What we’re reading (5/15)
“Fed’s Waller Says Inflation Jump Likely Temporary, Urges Patience” (Wall Street Journal). “The U.S. economy is “going gangbusters,” but the Federal Reserve needs to see several more months of data on jobs and inflation before determining when to begin scaling back its easy-money policies, a central banker said.”
“Nobel Winner Daniel Kahneman’s New Book On Bad Decisions Has A Lot To Say About Market Overconfidence And Money Mistakes” (CNBC). “[H]erd instinct is good when you are in a primitive society. If everyone is running from a lion, you should too…[W]hile it helped us survive throughout all of prehistory, the herd instinct is bad when you are making modern financial decisions. When everyone is getting into cryptocurrency, we are hard-wired to believe that we should join them. On a deep psychological level, it feels like a threat to our survival to not jump in. So we have to keep second guessing and combatting our natural instincts.
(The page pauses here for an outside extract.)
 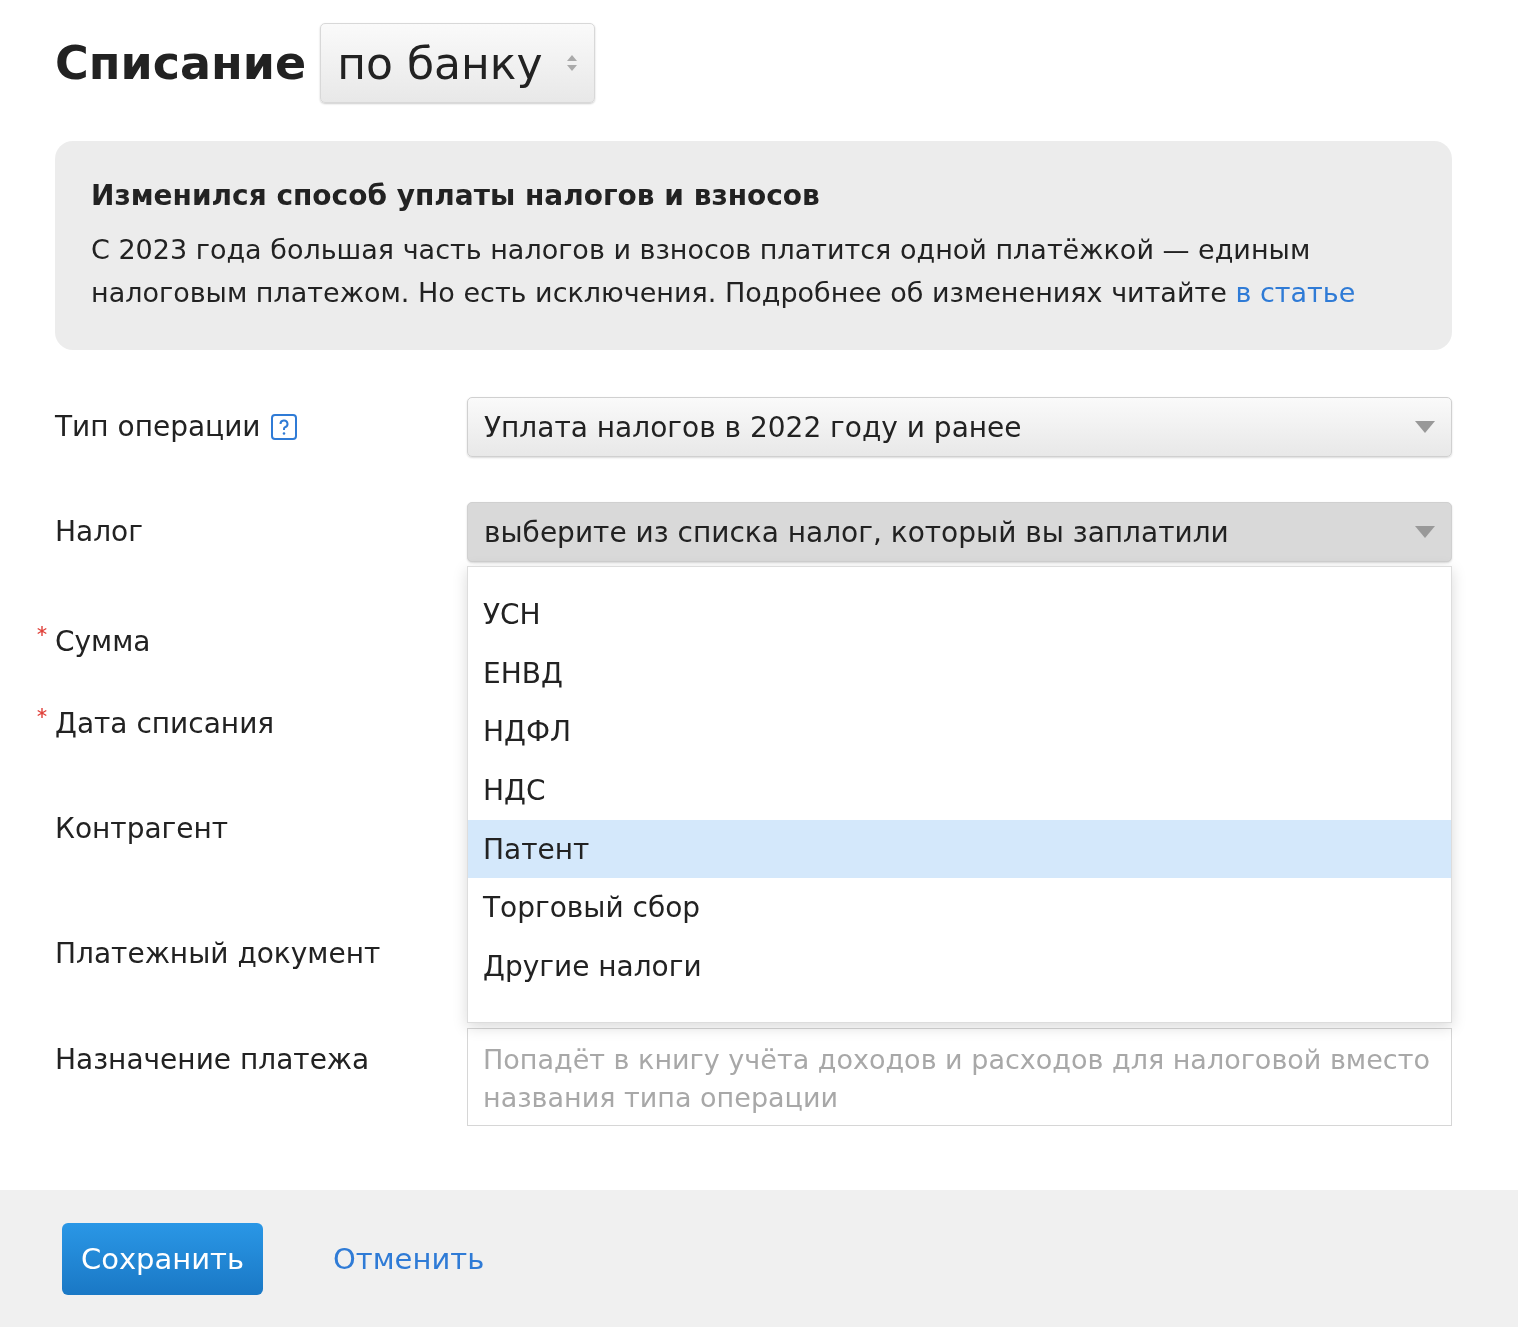 What do you see at coordinates (103, 642) in the screenshot?
I see `field-label: Сумма` at bounding box center [103, 642].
Always second guess yourself, avoid overconfidence, and stay open-minded.”
“How Two Brothers Went From Nearly Jobless To Multi-Millionaires With A Bizarre Crypto Bet” (CNN Business). “Tommy, 38, and James, 42, who have asked CNN not to publish their last names to protect their anonymity, had put a few hundred bucks into an odd digital asset called shiba inu coin — a spinoff of dogecoin, so basically a parody of a parody. One coin was worth a fraction of a cent, but a friend, who happened to be a crypto expert, told them he believed it could be a big moneymaker.”
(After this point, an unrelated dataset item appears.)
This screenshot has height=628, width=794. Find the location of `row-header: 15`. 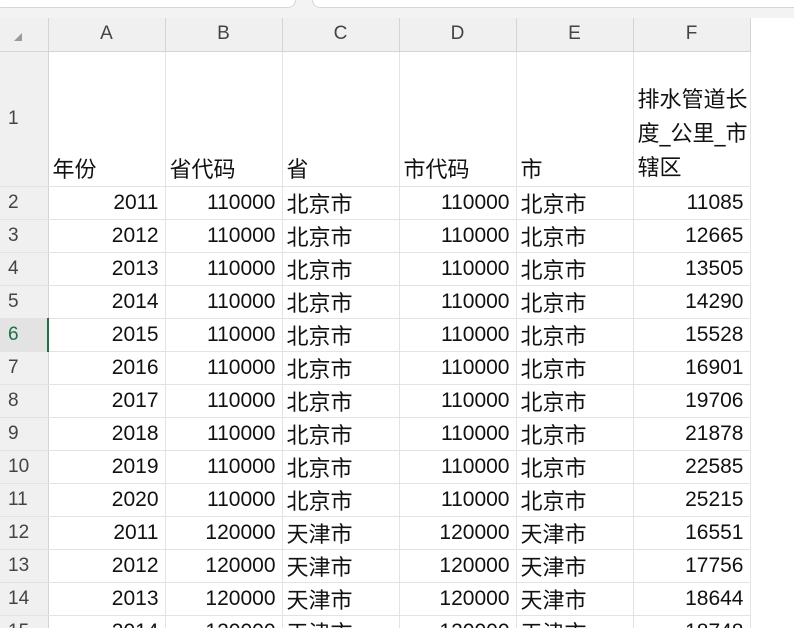

row-header: 15 is located at coordinates (24, 622).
“Colonial Shutdown Shows How Americans Pay The Price Of Efficiency” (Washington Post). “The market-driven energy sector has spent a decade or more cutting costs, streamlining and digitizing. Four big oil refineries have shut down in Pennsylvania and New Jersey since 2010 because it’s cheaper to bring in gasoline by pipeline from the Gulf Coast, 1,500 miles away — as long as that pipeline stays in operation. Texas and California have driven the price of electricity down by throwing out the old regulatory structure — the structure that made sure utilities earned enough to invest in backup resources.”
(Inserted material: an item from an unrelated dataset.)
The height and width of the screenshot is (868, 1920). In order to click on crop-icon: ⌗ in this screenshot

“The Economics Of Non-Alcoholic Spirits, Explained” (InsideHook). “At first glance, non-alcoholic spirits seem like they should be relatively low-cost since they’re comprised of water instead of alcohol. Water-based distillates have a tax advantage, too: alcohol is subjected to state and federal excise taxes that distillers of non-alcoholic spirits don’t have to pay. And liquor is almost always sold through the three-tier system in which distributors take a substantial cut, whereas non-alcoholic spirit producers have the option of selling direct to consumers online. Nonetheless, non-alcoholic spirits often cost in excess of thirty dollars a bottle.”